**Task objective:** Reproduce each of the lines below without any changes.

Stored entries
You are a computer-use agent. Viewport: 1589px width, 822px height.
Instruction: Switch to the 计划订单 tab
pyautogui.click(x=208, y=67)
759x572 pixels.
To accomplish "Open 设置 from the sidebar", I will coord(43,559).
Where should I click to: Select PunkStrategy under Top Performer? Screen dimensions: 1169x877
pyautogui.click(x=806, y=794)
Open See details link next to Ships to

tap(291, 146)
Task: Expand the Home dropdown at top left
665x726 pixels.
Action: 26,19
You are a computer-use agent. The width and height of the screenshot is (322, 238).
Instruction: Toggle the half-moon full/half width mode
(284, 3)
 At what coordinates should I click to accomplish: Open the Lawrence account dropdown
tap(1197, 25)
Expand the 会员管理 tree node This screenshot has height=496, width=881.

**Answer to this problem:**
You are a computer-use agent. Viewport: 1589px width, 822px height.
Instruction: Switch to the 计划订单 tab
pyautogui.click(x=208, y=67)
759x572 pixels.
To accomplish "Open 设置 from the sidebar", I will coord(43,559).
Where should I click to: Select PunkStrategy under Top Performer? Screen dimensions: 1169x877
pyautogui.click(x=806, y=794)
Open See details link next to Ships to

tap(291, 146)
Task: Expand the Home dropdown at top left
665x726 pixels.
Action: 26,19
You are a computer-use agent. The width and height of the screenshot is (322, 238).
Instruction: Toggle the half-moon full/half width mode
(284, 3)
 At what coordinates should I click to accomplish: Open the Lawrence account dropdown
tap(1197, 25)
Expand the 会员管理 tree node This screenshot has height=496, width=881.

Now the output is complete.